Work required
From the line with "Task: Seek along the video progress bar" through the line with "The width and height of the screenshot is (801, 630).", repeat the entries verbatim, both end lines included, and add nothing.

Data records

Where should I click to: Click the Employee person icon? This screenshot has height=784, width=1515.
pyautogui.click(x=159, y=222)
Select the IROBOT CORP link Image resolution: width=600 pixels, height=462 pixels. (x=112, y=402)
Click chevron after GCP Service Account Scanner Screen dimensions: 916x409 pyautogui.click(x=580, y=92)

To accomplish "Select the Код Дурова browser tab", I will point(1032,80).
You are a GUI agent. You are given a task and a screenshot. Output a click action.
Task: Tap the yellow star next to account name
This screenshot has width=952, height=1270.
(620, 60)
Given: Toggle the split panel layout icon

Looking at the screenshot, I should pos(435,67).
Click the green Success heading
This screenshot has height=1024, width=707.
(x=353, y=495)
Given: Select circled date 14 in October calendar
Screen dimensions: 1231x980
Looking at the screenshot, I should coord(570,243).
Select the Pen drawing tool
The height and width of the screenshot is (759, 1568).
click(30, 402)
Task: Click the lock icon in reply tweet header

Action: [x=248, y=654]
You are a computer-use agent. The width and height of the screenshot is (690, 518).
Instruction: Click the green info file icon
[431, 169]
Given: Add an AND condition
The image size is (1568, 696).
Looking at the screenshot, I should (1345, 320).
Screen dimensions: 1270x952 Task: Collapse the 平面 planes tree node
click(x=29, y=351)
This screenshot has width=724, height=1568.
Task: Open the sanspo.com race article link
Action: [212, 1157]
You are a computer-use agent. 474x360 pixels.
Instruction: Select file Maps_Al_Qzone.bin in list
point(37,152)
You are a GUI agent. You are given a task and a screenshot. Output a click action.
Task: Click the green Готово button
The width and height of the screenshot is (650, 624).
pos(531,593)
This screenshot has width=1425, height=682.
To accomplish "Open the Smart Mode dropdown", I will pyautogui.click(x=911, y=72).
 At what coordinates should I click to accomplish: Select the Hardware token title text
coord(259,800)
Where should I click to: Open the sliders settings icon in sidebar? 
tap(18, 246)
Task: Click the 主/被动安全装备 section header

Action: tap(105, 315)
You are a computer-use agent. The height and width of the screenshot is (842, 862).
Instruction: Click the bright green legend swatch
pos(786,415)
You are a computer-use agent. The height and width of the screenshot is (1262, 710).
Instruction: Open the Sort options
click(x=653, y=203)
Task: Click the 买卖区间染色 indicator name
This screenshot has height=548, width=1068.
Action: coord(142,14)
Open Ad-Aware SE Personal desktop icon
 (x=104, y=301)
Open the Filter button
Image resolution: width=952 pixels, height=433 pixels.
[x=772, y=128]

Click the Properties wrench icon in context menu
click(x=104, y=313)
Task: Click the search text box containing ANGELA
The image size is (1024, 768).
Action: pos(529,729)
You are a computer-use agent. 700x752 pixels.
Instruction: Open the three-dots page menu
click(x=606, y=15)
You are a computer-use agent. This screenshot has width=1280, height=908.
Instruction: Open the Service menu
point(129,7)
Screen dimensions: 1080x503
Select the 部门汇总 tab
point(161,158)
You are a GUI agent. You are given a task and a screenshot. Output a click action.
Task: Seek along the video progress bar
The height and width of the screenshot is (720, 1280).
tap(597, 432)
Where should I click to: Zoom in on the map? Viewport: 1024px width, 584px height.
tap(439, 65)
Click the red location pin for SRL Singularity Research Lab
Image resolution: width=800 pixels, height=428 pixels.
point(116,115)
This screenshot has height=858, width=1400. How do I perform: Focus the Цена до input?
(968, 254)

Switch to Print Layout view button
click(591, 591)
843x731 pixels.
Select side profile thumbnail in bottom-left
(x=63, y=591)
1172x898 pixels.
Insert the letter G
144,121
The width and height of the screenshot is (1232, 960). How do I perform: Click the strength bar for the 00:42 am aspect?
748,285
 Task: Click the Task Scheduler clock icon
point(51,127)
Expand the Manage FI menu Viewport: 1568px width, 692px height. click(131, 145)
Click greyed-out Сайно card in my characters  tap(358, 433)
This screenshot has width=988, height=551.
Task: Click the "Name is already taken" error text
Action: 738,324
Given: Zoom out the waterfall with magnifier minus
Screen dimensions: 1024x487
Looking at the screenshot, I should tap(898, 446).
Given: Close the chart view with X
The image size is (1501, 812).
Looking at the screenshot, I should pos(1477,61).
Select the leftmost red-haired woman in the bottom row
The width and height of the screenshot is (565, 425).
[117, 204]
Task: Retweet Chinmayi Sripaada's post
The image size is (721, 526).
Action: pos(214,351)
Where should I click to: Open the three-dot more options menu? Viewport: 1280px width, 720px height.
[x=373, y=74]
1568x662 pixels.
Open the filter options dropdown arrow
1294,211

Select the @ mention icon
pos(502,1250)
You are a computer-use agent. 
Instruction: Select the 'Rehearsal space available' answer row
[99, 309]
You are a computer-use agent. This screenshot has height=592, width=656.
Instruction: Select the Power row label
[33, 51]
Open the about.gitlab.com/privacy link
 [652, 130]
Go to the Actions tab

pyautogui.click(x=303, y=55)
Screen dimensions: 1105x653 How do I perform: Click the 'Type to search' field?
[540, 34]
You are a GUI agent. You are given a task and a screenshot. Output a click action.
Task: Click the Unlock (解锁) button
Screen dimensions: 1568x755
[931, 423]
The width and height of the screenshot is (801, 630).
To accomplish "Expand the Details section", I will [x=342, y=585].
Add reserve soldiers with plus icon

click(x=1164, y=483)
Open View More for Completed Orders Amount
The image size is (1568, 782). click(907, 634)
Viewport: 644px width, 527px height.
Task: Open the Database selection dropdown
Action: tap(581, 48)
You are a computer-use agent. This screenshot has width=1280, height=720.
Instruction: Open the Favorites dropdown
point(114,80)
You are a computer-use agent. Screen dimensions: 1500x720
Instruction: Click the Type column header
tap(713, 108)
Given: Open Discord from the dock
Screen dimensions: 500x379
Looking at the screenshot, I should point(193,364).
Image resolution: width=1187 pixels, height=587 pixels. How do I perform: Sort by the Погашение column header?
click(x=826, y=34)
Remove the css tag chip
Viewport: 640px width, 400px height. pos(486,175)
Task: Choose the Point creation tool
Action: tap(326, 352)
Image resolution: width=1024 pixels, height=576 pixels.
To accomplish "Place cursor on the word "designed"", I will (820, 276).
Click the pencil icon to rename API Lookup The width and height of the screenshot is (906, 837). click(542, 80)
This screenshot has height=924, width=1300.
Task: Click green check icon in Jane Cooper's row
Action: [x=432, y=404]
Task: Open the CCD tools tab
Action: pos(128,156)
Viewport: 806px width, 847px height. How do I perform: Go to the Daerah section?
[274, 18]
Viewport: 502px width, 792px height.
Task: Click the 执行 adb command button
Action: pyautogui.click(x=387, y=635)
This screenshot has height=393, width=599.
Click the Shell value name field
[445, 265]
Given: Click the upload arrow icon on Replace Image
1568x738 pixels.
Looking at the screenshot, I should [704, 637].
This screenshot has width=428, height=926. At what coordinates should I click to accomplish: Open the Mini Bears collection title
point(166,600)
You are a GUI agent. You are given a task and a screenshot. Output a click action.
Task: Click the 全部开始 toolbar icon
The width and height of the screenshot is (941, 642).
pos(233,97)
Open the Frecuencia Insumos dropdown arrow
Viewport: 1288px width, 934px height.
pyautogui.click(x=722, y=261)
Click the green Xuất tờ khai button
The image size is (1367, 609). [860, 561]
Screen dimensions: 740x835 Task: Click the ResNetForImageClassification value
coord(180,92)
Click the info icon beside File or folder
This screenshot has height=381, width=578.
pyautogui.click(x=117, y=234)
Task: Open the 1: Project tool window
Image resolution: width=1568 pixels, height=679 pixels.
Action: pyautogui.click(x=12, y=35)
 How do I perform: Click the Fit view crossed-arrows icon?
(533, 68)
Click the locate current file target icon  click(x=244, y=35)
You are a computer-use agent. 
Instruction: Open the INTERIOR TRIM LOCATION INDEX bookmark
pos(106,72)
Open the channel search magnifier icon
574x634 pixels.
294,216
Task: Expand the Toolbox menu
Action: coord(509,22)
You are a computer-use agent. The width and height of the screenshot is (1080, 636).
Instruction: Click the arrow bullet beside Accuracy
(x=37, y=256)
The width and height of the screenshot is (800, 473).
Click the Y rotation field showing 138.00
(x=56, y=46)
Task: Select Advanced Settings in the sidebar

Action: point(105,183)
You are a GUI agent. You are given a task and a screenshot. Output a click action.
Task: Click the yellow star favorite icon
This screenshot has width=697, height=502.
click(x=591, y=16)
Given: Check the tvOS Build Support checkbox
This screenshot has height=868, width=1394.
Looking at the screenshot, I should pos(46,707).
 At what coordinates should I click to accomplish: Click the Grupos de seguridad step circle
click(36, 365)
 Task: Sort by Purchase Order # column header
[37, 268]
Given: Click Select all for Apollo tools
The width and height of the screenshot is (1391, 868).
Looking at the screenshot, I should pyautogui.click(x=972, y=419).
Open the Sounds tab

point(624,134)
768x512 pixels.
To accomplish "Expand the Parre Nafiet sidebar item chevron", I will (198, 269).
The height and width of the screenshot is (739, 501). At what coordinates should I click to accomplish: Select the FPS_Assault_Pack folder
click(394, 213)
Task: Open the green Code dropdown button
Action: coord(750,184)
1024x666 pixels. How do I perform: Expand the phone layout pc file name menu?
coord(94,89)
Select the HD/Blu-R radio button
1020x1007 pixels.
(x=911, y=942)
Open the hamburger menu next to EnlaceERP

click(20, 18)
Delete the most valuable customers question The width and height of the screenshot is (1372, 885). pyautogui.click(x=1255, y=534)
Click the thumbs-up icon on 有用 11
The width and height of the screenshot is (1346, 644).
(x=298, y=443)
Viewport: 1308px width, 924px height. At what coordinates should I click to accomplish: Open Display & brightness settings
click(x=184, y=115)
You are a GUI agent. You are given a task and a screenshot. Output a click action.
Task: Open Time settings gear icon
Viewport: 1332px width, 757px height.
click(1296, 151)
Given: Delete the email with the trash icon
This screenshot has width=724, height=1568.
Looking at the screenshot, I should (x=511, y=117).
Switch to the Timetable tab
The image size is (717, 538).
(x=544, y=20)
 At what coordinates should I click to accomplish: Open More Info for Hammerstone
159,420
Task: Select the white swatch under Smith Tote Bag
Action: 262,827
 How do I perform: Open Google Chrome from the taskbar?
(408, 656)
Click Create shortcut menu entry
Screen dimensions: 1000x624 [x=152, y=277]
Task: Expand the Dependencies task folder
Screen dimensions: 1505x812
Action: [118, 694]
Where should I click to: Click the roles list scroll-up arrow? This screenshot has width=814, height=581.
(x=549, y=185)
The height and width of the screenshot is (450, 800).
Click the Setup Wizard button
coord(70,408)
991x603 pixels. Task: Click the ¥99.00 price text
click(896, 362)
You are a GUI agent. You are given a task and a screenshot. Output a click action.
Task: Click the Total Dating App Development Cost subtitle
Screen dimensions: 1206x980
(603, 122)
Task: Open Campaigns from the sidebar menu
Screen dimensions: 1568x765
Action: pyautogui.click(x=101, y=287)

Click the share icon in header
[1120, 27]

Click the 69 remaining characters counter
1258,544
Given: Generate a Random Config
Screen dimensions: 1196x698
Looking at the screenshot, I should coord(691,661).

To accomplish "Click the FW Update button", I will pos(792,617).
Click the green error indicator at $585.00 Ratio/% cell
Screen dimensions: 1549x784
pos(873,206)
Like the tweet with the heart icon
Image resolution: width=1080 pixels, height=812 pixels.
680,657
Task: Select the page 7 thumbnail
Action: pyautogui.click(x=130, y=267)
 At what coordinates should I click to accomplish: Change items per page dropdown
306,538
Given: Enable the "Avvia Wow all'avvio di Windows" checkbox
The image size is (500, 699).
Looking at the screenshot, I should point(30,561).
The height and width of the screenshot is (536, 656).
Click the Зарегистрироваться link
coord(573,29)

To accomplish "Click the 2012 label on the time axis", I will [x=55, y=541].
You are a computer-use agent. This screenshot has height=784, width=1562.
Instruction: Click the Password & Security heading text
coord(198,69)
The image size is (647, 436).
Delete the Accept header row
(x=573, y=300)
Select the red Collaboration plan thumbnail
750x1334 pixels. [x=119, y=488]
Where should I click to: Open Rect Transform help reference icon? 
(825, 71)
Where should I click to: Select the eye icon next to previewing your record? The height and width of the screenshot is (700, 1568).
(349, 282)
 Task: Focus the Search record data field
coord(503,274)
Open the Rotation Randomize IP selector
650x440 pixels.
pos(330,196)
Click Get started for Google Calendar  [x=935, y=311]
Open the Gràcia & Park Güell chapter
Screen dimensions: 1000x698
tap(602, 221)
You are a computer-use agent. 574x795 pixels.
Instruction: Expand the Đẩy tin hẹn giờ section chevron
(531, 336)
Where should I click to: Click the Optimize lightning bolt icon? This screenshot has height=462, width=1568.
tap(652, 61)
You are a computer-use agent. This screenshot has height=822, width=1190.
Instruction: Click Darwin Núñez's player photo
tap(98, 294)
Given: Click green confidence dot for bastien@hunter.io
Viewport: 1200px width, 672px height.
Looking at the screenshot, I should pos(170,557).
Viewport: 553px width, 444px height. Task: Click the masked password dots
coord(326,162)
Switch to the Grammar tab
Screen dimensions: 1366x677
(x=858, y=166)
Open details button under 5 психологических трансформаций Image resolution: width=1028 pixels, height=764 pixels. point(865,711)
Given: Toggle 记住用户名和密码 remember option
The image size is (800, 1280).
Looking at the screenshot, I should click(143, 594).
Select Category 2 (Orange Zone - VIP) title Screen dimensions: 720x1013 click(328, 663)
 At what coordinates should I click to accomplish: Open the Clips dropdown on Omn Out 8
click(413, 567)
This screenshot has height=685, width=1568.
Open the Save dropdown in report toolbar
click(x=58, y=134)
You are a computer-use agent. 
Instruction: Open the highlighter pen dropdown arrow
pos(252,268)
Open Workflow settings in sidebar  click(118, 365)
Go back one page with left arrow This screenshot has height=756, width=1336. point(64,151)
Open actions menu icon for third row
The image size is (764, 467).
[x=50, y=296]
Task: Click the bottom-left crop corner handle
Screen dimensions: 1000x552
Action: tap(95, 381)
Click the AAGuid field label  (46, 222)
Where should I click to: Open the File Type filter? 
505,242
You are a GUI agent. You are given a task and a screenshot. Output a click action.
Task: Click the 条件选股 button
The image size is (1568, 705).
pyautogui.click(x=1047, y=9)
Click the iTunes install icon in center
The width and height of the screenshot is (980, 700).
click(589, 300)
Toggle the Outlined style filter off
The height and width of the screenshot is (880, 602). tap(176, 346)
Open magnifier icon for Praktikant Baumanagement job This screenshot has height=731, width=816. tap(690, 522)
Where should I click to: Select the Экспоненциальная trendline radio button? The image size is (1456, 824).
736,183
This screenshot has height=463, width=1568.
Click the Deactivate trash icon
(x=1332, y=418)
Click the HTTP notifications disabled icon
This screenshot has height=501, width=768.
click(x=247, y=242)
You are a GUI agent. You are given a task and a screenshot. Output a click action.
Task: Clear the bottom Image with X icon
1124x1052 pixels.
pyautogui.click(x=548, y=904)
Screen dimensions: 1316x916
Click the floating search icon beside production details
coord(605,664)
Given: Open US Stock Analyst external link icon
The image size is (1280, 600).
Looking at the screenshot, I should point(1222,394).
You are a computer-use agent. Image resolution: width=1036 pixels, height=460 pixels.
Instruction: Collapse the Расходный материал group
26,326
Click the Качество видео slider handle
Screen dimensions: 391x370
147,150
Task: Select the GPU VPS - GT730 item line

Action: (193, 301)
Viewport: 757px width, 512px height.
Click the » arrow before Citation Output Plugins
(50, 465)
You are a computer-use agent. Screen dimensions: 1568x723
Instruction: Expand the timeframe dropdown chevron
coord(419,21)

Final answer
Task: Seek along the video progress bar
The height and width of the screenshot is (720, 1280).
tap(597, 432)
Where should I click to: Zoom in on the map? Viewport: 1024px width, 584px height.
tap(439, 65)
Click the red location pin for SRL Singularity Research Lab
Image resolution: width=800 pixels, height=428 pixels.
point(116,115)
This screenshot has height=858, width=1400. How do I perform: Focus the Цена до input?
(968, 254)

Switch to Print Layout view button
click(591, 591)
843x731 pixels.
Select side profile thumbnail in bottom-left
(x=63, y=591)
1172x898 pixels.
Insert the letter G
144,121
The width and height of the screenshot is (1232, 960). How do I perform: Click the strength bar for the 00:42 am aspect?
748,285
 Task: Click the Task Scheduler clock icon
point(51,127)
Expand the Manage FI menu Viewport: 1568px width, 692px height. click(131, 145)
Click greyed-out Сайно card in my characters  tap(358, 433)
This screenshot has width=988, height=551.
Task: Click the "Name is already taken" error text
Action: 738,324
Given: Zoom out the waterfall with magnifier minus
Screen dimensions: 1024x487
Looking at the screenshot, I should tap(898, 446).
Given: Close the chart view with X
The image size is (1501, 812).
Looking at the screenshot, I should pos(1477,61).
Select the leftmost red-haired woman in the bottom row
The width and height of the screenshot is (565, 425).
[117, 204]
Task: Retweet Chinmayi Sripaada's post
The image size is (721, 526).
Action: pos(214,351)
Where should I click to: Open the three-dot more options menu? Viewport: 1280px width, 720px height.
[x=373, y=74]
1568x662 pixels.
Open the filter options dropdown arrow
1294,211

Select the @ mention icon
pos(502,1250)
You are a computer-use agent. 
Instruction: Select the 'Rehearsal space available' answer row
[99, 309]
You are a computer-use agent. This screenshot has height=592, width=656.
Instruction: Select the Power row label
[33, 51]
Open the about.gitlab.com/privacy link
 [652, 130]
Go to the Actions tab

pyautogui.click(x=303, y=55)
Screen dimensions: 1105x653 How do I perform: Click the 'Type to search' field?
[540, 34]
You are a GUI agent. You are given a task and a screenshot. Output a click action.
Task: Click the Unlock (解锁) button
Screen dimensions: 1568x755
[931, 423]
The width and height of the screenshot is (801, 630).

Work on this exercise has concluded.